Lo interesante es que los juegos de mesa están en un punto intermedio. Son un objeto físico, sí, pero no es el cartón ni el plástico lo que les da valor, sino lo que sucede alrededor de la mesa cuando los usas. Cada juego es una historia en construcción, una oportunidad para desafiarse, para reír, para aprender. Es una experiencia que puedes vivir una y otra vez, con diferentes personas, en distintos momentos de tu vida.

A los 39 años me hice un reto personal: encontrar una manera de socializar que no implicara bailar ni tomar. No porque tenga algo en contra de esas actividades, sino porque simplemente no son para mí. Buscaba una alternativa que me permitiera compartir tiempo con amigos y familia, conocer nuevas personas y, al mismo tiempo, conectar con los más pequeños.

La respuesta estaba en algo que siempre me había gustado, pero que no había explorado a fondo: los juegos de mesa.

Muchos adultos piensan que los juegos de mesa son solo para niños. Pero la realidad es que hay un juego para cada persona, solo es cuestión de encontrarlo. ¿Te gustan los retos estratégicos? Hay juegos que te harán pensar más que una partida de ajedrez. ¿Prefieres algo rápido y divertido? Hay juegos de fiesta que sacarán carcajadas. ¿Te gusta la creatividad? Hay juegos narrativos donde puedes inventar historias increíbles.

Lo que los juegos de mesa pueden dar

Jugar no es solo entretenimiento. Es un espacio donde podemos experimentar sin consecuencias reales, donde podemos probar estrategias, tomar decisiones y ver qué pasa.

  • Son una excusa perfecta para conectar: Te sientas con otras personas y, por un rato, compartes un objetivo en común. A veces compitiendo, otras cooperando, pero siempre interactuando de una forma diferente a la típica conversación social.
  • Rompen barreras generacionales: Un buen juego de mesa puede hacer que un niño de 8 años y un adulto de 50 estén en igualdad de condiciones, compartiendo el mismo nivel de emoción y desafío.
  • Son un reto mental: Hay juegos de estrategia, de deducción, de creatividad, de rapidez… Siempre hay algo nuevo que aprender y mejorar.
  • Te sacan de la rutina sin necesidad de grandes planes: No necesitas viajar ni gastar en boletos caros para tener una gran experiencia. A veces, una buena partida en casa puede ser tan memorable como cualquier otra aventura.

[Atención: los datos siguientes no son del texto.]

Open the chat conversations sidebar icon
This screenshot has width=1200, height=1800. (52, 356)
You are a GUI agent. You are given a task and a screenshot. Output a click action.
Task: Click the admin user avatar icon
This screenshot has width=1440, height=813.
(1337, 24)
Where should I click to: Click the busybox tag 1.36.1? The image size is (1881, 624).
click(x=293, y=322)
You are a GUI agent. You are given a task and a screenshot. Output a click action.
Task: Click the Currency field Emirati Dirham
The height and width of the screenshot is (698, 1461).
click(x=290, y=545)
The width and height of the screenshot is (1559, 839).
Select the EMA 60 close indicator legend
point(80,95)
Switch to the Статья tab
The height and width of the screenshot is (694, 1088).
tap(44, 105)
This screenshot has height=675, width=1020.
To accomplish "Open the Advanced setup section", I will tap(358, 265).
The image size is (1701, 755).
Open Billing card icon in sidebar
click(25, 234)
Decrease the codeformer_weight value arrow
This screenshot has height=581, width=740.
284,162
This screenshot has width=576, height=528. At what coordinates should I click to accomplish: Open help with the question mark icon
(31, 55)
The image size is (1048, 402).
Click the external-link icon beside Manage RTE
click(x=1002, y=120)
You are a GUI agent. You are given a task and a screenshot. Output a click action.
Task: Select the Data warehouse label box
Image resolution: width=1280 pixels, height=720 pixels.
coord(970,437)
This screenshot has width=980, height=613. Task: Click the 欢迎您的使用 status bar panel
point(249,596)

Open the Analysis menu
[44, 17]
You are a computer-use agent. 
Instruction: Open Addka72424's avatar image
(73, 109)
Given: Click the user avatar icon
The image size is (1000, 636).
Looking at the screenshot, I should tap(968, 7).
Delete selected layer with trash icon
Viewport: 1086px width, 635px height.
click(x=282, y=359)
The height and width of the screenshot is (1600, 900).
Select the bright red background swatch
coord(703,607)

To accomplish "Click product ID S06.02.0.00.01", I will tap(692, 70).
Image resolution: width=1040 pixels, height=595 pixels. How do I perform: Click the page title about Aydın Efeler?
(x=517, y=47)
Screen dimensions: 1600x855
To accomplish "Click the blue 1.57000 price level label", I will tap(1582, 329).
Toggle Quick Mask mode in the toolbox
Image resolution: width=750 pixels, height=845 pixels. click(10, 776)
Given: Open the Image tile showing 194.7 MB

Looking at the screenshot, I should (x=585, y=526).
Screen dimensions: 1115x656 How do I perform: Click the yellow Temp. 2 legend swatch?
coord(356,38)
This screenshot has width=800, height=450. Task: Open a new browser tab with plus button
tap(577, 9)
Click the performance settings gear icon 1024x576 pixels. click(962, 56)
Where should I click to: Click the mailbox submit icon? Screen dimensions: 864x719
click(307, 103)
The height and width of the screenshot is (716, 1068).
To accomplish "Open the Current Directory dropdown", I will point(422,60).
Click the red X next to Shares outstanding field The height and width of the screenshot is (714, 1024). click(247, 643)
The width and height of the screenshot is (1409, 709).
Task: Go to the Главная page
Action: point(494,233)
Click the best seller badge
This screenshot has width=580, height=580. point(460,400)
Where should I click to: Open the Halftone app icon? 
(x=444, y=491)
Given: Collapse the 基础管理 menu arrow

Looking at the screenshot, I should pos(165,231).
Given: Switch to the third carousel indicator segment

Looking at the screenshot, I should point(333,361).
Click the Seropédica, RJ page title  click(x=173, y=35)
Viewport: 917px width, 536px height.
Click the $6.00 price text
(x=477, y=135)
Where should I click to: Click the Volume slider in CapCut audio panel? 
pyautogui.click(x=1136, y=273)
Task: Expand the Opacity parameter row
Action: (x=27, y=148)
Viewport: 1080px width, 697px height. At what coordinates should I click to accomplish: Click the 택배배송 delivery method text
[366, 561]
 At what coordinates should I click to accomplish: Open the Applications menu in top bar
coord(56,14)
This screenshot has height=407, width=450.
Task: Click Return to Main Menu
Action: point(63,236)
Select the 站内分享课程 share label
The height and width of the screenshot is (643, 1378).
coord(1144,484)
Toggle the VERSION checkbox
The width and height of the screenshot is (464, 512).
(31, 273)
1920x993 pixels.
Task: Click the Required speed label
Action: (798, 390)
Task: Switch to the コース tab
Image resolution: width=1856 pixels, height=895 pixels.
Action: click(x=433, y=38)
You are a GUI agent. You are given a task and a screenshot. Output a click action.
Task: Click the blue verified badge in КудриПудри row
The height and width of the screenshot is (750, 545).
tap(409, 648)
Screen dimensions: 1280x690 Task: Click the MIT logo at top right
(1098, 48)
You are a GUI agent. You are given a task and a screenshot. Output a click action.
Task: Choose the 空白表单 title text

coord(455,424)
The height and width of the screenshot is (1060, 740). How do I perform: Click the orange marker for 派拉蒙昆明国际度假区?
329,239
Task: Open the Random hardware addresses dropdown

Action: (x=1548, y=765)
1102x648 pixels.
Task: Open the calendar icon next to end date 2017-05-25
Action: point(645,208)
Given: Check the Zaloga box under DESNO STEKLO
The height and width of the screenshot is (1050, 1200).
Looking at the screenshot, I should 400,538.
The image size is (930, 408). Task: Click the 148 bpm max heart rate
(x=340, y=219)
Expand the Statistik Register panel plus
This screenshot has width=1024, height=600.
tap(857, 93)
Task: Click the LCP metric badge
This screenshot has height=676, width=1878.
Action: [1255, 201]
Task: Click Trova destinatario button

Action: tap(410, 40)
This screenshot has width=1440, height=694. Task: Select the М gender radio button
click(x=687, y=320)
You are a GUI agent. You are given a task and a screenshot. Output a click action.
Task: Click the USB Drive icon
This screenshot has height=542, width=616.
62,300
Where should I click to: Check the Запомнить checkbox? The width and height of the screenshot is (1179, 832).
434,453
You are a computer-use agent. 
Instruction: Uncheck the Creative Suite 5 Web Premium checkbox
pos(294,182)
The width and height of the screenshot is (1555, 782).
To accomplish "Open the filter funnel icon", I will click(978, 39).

La sociedad nos dice que jugar es cosa de niños. Yo digo que jugar es una herramienta poderosa para los adultos. En un mundo donde es más fácil hablar con un chatbot que con el vecino, donde las reuniones son videollamadas eternas que pudieron ser un email, y donde el multitasking nos hace olvidar qué estábamos haciendo hace cinco minutos, jugar nos permite hacer algo fundamental: estar aquí y ahora, disfrutando del momento con quienes tenemos enfrente.

Porque al final del día, las cosas se desgastan. Las experiencias se quedan con nosotros.

Por eso, en mi Instagram y ahora en este blog, trataré de hacer contenido sobre esta afición. Ya sea en forma de imágenes, textos, audios y tal vez hasta videos, quiero compartir más sobre este mundo, sobre los juegos que pruebo, los que me gustan y por qué creo que más personas deberían darles una oportunidad.

¿Y tú? ¿Cuándo fue la última vez que jugaste? Si alguna vez probaste uno y no te convenció, tal vez no era el indicado. Hay un juego perfecto para ti, solo tienes que encontrarlo. Y cuando lo hagas, ¡invítame a jugar contigo!